(Task prompt): Starting at the line that contains "Task: Open the 财务中心 navigation icon", return every line down to the end of the records below, exactly as written.

(Input data):
━━━━━━━━━━━━━━━━

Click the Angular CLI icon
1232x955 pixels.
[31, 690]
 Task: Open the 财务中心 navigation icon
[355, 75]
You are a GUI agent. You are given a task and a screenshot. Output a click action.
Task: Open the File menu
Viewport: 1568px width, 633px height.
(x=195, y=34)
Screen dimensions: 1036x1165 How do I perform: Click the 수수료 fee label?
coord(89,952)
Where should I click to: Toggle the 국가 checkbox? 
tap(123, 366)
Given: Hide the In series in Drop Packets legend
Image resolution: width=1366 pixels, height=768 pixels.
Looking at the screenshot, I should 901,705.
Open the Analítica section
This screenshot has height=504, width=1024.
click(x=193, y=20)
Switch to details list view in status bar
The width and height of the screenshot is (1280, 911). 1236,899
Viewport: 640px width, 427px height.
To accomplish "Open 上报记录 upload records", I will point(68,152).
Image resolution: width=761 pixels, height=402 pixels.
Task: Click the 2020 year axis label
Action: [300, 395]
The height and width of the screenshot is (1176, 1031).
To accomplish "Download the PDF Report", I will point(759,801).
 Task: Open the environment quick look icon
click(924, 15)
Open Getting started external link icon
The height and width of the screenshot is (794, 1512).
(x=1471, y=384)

━━━━━━━━━━━━━━━━

(Written response):
 Task: Open the 财务中心 navigation icon
[355, 75]
You are a GUI agent. You are given a task and a screenshot. Output a click action.
Task: Open the File menu
Viewport: 1568px width, 633px height.
(x=195, y=34)
Screen dimensions: 1036x1165 How do I perform: Click the 수수료 fee label?
coord(89,952)
Where should I click to: Toggle the 국가 checkbox? 
tap(123, 366)
Given: Hide the In series in Drop Packets legend
Image resolution: width=1366 pixels, height=768 pixels.
Looking at the screenshot, I should 901,705.
Open the Analítica section
This screenshot has height=504, width=1024.
click(x=193, y=20)
Switch to details list view in status bar
The width and height of the screenshot is (1280, 911). 1236,899
Viewport: 640px width, 427px height.
To accomplish "Open 上报记录 upload records", I will point(68,152).
Image resolution: width=761 pixels, height=402 pixels.
Task: Click the 2020 year axis label
Action: [300, 395]
The height and width of the screenshot is (1176, 1031).
To accomplish "Download the PDF Report", I will point(759,801).
 Task: Open the environment quick look icon
click(924, 15)
Open Getting started external link icon
The height and width of the screenshot is (794, 1512).
(x=1471, y=384)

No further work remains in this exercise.